TASK TO COMPLETE:
Rewrite the records as a numbered list, leaving out blank lines, covering only the lines from the one containing "Open the Анимация ribbon tab" through the one containing "Action: (267, 432)", inclusive.

EXERCISE INPUT:

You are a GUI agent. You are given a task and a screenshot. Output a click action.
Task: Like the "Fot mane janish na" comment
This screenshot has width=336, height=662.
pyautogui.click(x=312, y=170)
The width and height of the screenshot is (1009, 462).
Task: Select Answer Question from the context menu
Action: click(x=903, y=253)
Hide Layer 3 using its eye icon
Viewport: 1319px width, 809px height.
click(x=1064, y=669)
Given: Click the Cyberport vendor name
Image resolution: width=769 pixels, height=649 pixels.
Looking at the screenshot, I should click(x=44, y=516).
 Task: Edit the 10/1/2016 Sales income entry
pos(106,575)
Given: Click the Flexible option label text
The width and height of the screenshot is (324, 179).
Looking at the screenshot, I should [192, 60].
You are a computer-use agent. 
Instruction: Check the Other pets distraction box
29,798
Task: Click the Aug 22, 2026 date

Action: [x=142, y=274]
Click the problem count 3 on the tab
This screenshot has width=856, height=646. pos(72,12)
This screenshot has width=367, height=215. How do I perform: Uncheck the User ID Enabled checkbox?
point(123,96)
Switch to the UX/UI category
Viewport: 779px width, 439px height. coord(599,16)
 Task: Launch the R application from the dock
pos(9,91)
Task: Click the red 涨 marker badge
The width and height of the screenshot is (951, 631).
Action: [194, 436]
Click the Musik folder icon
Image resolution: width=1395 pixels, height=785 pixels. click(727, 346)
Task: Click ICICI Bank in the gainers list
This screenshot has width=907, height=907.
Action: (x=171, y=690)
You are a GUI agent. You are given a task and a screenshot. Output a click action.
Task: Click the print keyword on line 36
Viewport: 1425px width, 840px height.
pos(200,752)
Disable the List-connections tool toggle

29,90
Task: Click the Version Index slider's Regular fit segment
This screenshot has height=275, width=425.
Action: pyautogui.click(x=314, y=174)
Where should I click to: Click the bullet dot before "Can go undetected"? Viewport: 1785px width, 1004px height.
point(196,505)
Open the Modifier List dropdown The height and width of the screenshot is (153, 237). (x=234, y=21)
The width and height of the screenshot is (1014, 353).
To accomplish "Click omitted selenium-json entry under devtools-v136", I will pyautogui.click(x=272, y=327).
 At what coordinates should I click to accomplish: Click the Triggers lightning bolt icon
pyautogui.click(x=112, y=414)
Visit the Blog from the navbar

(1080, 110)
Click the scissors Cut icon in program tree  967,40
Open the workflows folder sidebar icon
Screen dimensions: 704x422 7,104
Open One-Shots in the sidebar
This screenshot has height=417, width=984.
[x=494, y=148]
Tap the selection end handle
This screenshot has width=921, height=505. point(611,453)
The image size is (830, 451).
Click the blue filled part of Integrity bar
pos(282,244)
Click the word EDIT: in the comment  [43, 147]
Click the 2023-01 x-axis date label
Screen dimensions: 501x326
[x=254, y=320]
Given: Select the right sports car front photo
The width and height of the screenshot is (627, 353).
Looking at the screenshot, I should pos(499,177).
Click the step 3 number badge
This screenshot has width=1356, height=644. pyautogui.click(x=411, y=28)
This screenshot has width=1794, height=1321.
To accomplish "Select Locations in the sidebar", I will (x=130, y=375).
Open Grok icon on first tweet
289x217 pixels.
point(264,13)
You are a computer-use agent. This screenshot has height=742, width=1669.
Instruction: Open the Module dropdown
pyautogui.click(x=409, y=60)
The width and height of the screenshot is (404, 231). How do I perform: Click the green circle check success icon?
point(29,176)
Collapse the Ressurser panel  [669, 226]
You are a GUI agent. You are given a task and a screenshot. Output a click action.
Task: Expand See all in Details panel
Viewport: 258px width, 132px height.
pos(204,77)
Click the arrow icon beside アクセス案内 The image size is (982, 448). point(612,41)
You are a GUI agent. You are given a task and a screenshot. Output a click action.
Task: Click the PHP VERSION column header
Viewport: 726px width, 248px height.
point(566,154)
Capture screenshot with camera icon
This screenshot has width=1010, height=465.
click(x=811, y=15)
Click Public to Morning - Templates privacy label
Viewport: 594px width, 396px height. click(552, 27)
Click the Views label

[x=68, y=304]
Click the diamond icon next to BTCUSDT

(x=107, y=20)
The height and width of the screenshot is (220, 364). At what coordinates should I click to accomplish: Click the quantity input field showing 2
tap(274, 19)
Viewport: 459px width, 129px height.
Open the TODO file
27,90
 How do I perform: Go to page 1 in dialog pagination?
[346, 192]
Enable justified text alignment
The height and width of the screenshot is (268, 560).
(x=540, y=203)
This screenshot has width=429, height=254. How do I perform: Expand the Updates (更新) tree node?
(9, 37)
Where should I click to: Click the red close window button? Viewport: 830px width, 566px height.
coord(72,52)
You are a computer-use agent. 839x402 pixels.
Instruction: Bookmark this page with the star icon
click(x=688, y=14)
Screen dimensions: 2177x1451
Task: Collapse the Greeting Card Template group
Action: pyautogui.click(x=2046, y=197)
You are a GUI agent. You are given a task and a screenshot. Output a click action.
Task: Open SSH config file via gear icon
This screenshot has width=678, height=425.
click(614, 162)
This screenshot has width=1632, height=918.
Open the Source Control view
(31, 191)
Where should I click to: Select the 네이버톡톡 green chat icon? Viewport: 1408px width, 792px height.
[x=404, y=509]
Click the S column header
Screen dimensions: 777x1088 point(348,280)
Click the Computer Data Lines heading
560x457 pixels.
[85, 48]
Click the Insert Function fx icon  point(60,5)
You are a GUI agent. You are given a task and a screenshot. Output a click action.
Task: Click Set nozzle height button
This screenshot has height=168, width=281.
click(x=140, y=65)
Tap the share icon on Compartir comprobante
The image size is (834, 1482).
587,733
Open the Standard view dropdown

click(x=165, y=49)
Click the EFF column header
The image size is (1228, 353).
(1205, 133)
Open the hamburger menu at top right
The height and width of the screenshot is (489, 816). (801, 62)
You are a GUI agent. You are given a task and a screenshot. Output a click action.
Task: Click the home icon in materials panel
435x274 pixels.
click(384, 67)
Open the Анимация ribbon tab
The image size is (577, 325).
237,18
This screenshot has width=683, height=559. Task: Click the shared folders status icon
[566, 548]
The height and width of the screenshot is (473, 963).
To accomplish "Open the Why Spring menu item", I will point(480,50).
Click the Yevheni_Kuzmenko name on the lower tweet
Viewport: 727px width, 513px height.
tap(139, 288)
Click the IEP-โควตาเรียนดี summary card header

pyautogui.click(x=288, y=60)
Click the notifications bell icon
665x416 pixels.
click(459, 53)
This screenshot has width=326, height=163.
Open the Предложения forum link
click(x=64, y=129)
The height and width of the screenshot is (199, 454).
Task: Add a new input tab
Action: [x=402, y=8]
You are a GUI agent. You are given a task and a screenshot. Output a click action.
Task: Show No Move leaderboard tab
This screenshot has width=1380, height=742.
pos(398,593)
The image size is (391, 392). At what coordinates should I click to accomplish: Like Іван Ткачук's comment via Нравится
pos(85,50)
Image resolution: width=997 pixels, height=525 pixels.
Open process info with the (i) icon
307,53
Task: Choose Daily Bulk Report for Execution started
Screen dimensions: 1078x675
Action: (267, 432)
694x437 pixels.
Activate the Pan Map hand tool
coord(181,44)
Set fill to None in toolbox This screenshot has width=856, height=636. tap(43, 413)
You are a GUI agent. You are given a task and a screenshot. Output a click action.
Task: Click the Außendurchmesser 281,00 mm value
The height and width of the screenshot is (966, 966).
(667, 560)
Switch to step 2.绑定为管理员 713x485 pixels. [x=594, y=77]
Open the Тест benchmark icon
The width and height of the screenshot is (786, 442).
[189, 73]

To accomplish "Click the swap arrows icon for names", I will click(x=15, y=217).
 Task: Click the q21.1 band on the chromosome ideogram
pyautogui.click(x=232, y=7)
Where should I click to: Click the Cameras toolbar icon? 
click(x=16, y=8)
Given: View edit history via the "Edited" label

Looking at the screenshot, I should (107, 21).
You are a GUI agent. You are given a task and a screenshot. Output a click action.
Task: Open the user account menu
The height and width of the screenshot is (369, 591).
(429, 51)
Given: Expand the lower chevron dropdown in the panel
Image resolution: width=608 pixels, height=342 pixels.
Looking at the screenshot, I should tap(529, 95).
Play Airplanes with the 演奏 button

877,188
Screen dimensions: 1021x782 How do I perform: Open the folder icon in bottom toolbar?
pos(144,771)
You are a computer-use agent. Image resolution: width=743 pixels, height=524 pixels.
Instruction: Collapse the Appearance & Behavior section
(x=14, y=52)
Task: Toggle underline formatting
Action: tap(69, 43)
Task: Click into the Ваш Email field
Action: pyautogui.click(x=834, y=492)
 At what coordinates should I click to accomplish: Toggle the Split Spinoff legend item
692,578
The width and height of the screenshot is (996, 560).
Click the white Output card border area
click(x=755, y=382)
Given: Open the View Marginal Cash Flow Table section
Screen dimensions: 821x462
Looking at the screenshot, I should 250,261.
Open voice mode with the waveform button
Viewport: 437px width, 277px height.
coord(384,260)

TASK RESPONSE:
1. Open the Анимация ribbon tab
2. The image size is (577, 325).
3. 237,18
4. This screenshot has width=683, height=559. Task: Click the shared folders status icon
5. [566, 548]
6. The height and width of the screenshot is (473, 963).
7. To accomplish "Open the Why Spring menu item", I will point(480,50).
8. Click the Yevheni_Kuzmenko name on the lower tweet
9. Viewport: 727px width, 513px height.
10. tap(139, 288)
11. Click the IEP-โควตาเรียนดี summary card header
12. pyautogui.click(x=288, y=60)
13. Click the notifications bell icon
14. 665x416 pixels.
15. click(459, 53)
16. This screenshot has width=326, height=163.
17. Open the Предложения forum link
18. click(x=64, y=129)
19. The height and width of the screenshot is (199, 454).
20. Task: Add a new input tab
21. Action: [x=402, y=8]
22. You are a GUI agent. You are given a task and a screenshot. Output a click action.
23. Task: Show No Move leaderboard tab
24. This screenshot has width=1380, height=742.
25. pos(398,593)
26. The image size is (391, 392). At what coordinates should I click to accomplish: Like Іван Ткачук's comment via Нравится
27. pos(85,50)
28. Image resolution: width=997 pixels, height=525 pixels.
29. Open process info with the (i) icon
30. 307,53
31. Task: Choose Daily Bulk Report for Execution started
32. Screen dimensions: 1078x675
33. Action: (267, 432)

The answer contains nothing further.